**Source excerpt**:
^^^^

10

In the train function of the caret package it is possible to perform centering and scaling of predictors as in the following example:

knnFit <- train(Direction ~ ., data = training, method = "knn",
                preProcess = c("center","scale"))

Setting this transformation in train should give a better evaluation of the performance of the algorithm during resampling.

In this case when I use the model to predict the response for new data should I care about centering and scaling or this operation is included in the final model?

Is the following operation sufficient?

pred <- predict(knnFit, newdata = test)

Thanks!

Roman Luštrik
  • 69,533
  • 24
  • 154
  • 197
amarchin
  • 2,044
  • 1
  • 16
  • 32
  • No, previously you should center and scaling. http://stackoverflow.com/questions/15468866/scaling-a-numeric-matrix-in-r-with-values-0-to-1 and http://stackoverflow.com/questions/15215457/standardize-data-columns-in-r – PereG Jan 07 '16 at 12:33

1 Answers1

8

preProces specified in the train object will be applied to the new data without preprocessing the new data first. So your operation is sufficient.

^^^^

**Material**:
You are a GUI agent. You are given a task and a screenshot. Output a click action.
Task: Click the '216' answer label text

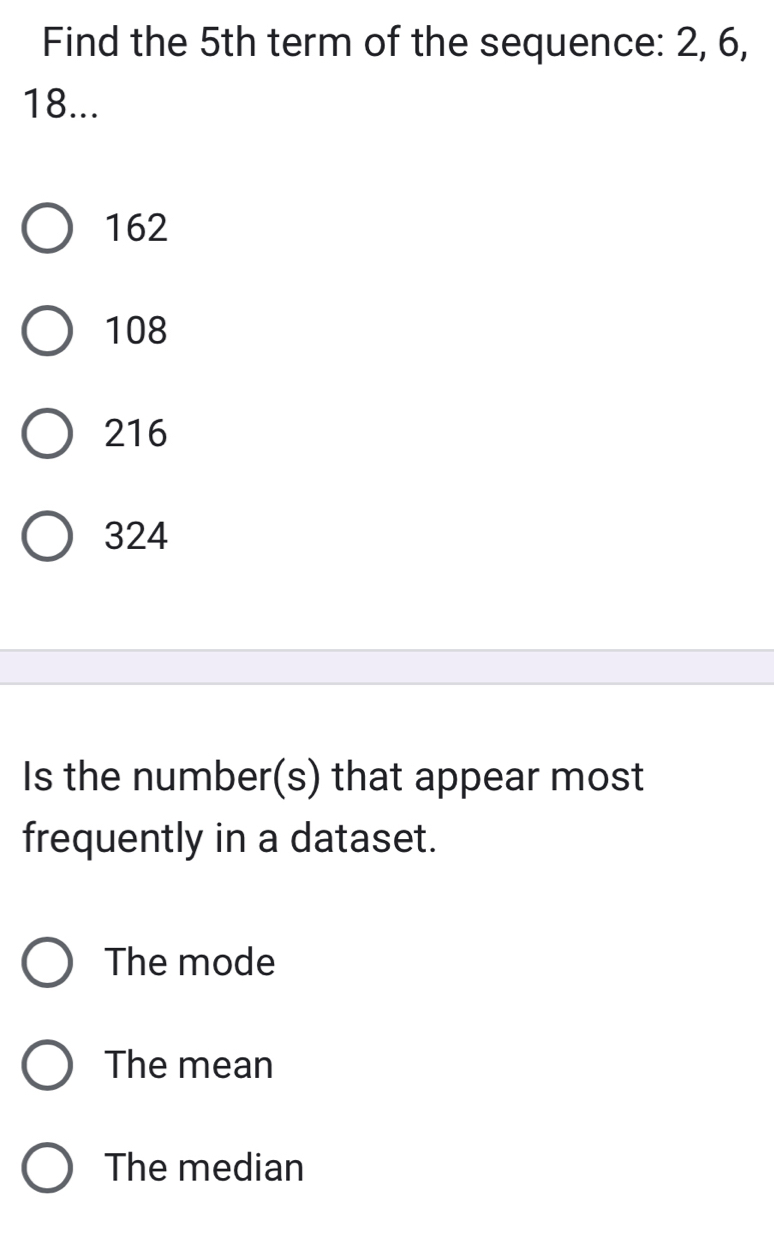pyautogui.click(x=137, y=434)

^^^^

**The task**: Extend the forum thread about centering and scaling in caret with the next part after its last sentence. The material can be set aside.

**The answer**:
Also have a look at the extract from the caret website below. There is also a whole section purely about preprocessing. Definitely worth your time reading through it.

You can find the caret website here.

These processing steps would be applied during any predictions generated using predict.train, extractPrediction or extractProbs (see details later in this document). The pre-processing would not be applied to predictions that directly use the object$finalModel object.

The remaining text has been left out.